What to do =
a: Answer these about the reforecast code:
(i) Which model cycle do the chosen dates belong to?
(ii) Which two weekdays are kept from the date range?
(iii) Why is no ensemble mean derived for the precipitation data?
b: Pick up the reforecast code at the point where it stops and keep writing it.

Text extract =
----

Use dates that have the same Cycle so that the forecast data are consistent. Details about changes in cycles are available at https://www.ecmwf.int/en/forecasts/documentation-and-support/changes-ecmwf-model

In [10]:
# Use dates for Cycle 46r1 11 June 2019 - 30 June 2020
start_date = '20190611'
end_date = '20200630'

in_dates = pd.date_range(start_date, end_date)

# keep Mondays (0) and Thursdays (3)
kept_dates = (in_dates.weekday == 0) | (in_dates.weekday == 3)
in_dates = in_dates[kept_dates]
in_dates = in_dates.strftime('%Y%m%d')

del(start_date, end_date, kept_dates)

In [11]:
def frcst_precip_init_date(init_date_used):
    
    ' Get the reforecast data for the selected initialization date '
    ' There is no need to derive ens mean for precipitation data, cause the mean is very biased and wrong! '
    
    # get the data of the control member (cf)

----

Raw data =
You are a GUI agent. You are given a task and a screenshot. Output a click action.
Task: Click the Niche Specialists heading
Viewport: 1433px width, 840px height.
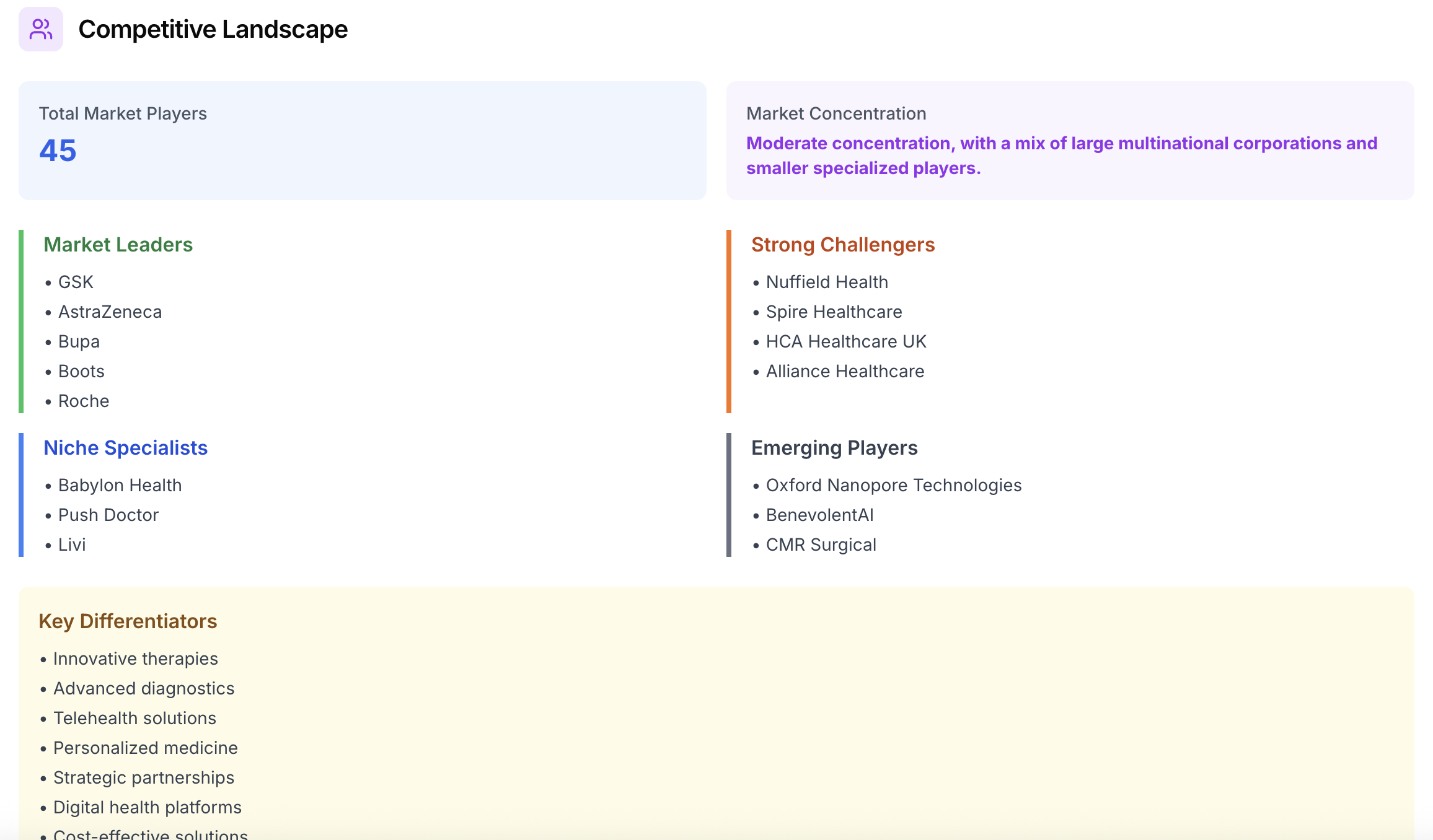[x=125, y=448]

----

Results for each task =
a:
(i) Cycle 46r1.
(ii) Mondays and Thursdays.
(iii) Because the mean is very biased and wrong.

b:
    file_name = input_dir_precip+'cf/Precipitation_cf_'+init_date_used+'.grb'
    control_forecast = xr.open_dataarray(file_name, engine='cfgrib')
    control_forecast = control_forecast.assign_coords({'number': 0})
    
    # get the data of the ensemble members (pf)
    file_name = input_dir_precip+'pf/Precipitation_pf_'+init_date_used+'.grb'
    ensemble_forecast = xr.open_dataarray(file_name, engine='cfgrib')
    
    final = xr.concat([control_forecast, ensemble_forecast], dim='number') # combine cf and pf data
    
    # Precip is a cumulative variable, so for daily values we need differences of next with day of interest
    final = xr.concat([final.isel(step=0), final.diff('step')], dim='step') # no +00 lead time is available
    
    # actual step is previous days, since precip is cumulative, so it gives data till the end date of interest
    final = final.assign_coords({'step': final.step.values-np.timedelta64(1, 'D')})
    
    final = final.where(final>0) # mask values that are <=0 (it happens due to interpolations)
    final = final.fillna(0) # replace NaNs (were previously negative or 0) with 0
    final = final.reset_coords(drop=True)
    
    aggr_data = spatial_aggregation_forecasts(final)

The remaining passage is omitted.